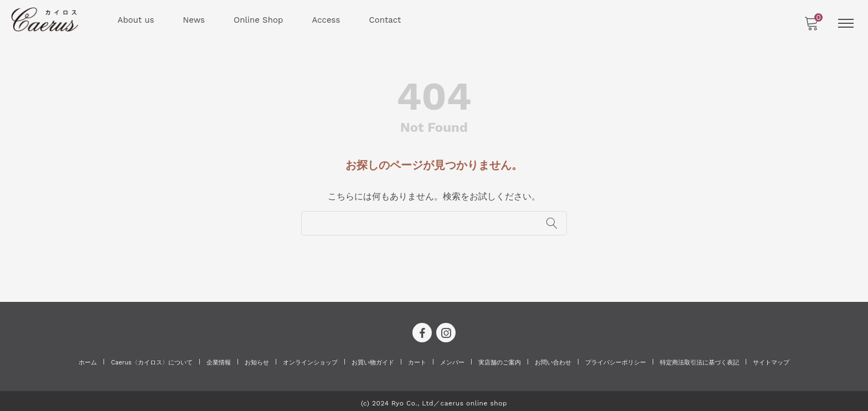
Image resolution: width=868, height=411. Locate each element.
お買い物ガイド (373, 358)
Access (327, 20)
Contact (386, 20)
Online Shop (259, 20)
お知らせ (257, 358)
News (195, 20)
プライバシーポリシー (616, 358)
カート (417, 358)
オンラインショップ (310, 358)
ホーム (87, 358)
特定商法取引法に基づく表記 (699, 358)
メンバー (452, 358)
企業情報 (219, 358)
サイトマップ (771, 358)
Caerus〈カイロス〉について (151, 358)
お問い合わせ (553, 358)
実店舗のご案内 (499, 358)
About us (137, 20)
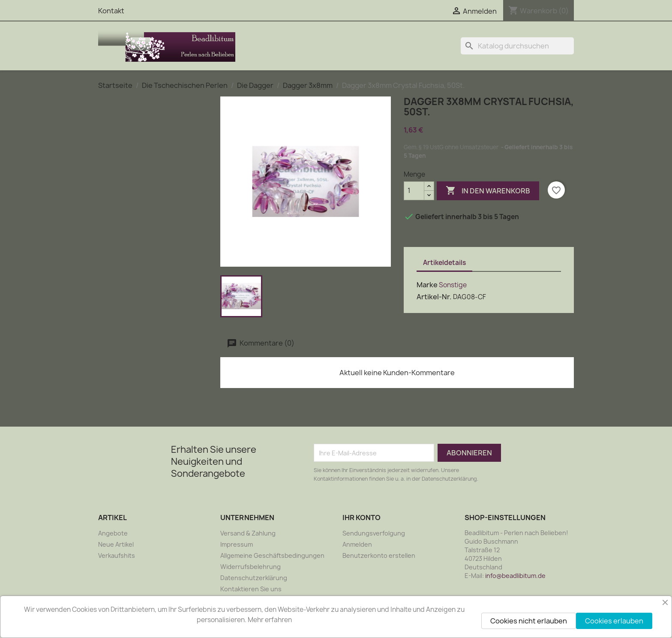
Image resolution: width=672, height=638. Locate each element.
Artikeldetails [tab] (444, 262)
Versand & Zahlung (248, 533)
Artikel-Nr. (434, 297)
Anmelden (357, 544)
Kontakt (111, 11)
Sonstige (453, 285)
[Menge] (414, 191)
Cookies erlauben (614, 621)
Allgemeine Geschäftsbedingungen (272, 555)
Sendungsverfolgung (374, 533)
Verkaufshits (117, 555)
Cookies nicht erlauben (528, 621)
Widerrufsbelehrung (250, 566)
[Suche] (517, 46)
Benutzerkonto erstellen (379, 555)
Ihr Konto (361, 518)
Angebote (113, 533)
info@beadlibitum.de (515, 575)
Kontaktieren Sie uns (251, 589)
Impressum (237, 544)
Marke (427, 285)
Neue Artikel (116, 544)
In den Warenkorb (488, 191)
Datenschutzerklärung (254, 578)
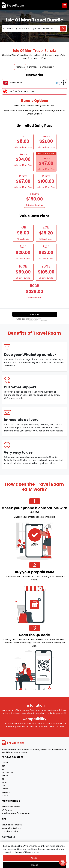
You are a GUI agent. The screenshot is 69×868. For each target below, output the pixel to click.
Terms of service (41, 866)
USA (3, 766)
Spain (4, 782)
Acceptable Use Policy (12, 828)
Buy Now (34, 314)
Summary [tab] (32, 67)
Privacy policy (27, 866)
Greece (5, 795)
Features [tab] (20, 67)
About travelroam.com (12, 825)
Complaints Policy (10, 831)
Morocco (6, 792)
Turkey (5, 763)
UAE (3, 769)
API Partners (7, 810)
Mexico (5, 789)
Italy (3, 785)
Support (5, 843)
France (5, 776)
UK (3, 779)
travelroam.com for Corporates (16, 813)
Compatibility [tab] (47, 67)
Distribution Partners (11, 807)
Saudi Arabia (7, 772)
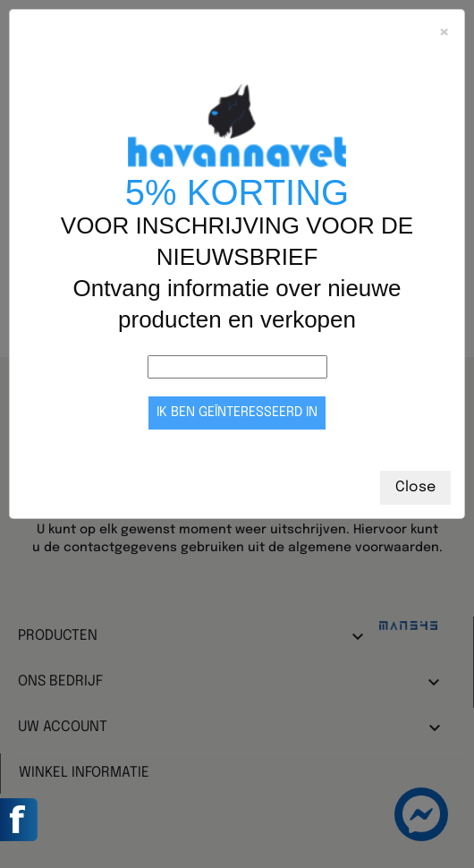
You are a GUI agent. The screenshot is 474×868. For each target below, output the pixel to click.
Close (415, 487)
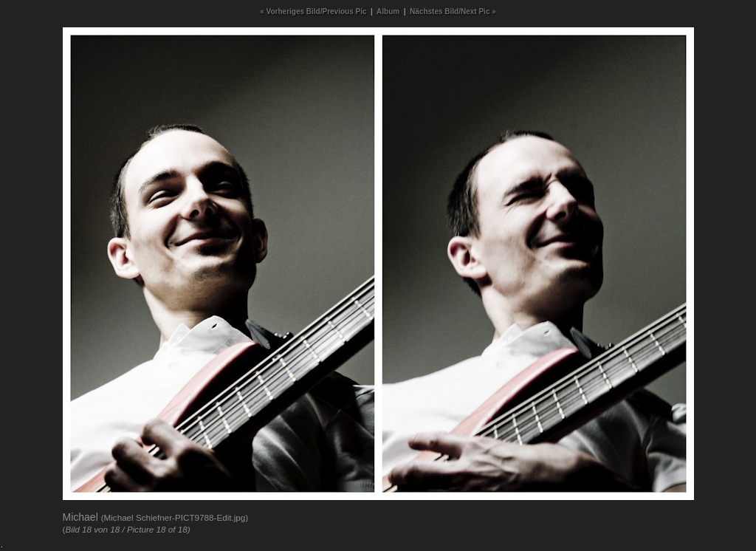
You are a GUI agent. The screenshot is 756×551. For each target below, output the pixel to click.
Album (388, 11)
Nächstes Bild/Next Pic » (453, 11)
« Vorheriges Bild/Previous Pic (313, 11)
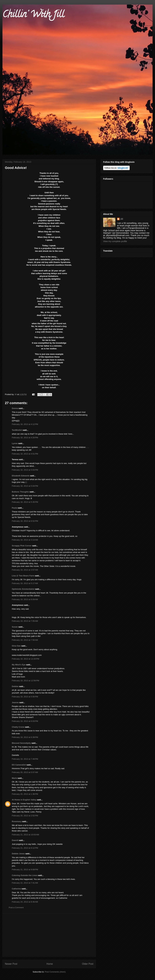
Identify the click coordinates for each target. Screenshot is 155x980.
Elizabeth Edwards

...

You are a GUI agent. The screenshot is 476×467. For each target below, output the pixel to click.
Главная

What is being asked
Rewrite the rows from the line with "Cookies nicht erlauben (528, 621)" to the line with "In den Warenkorb (488, 191)", swapping "Marke" for "Hersteller" and leaving everything else untouched.

Response for this exercise
Cookies nicht erlauben (528, 621)
Widerrufsbelehrung (250, 566)
[Suche] (517, 46)
Benutzerkonto erstellen (379, 555)
Ihr Konto (361, 518)
Angebote (113, 533)
info@beadlibitum.de (515, 575)
Kontaktieren Sie uns (251, 589)
Impressum (237, 544)
Hersteller (427, 285)
Neue Artikel (116, 544)
In den Warenkorb (488, 191)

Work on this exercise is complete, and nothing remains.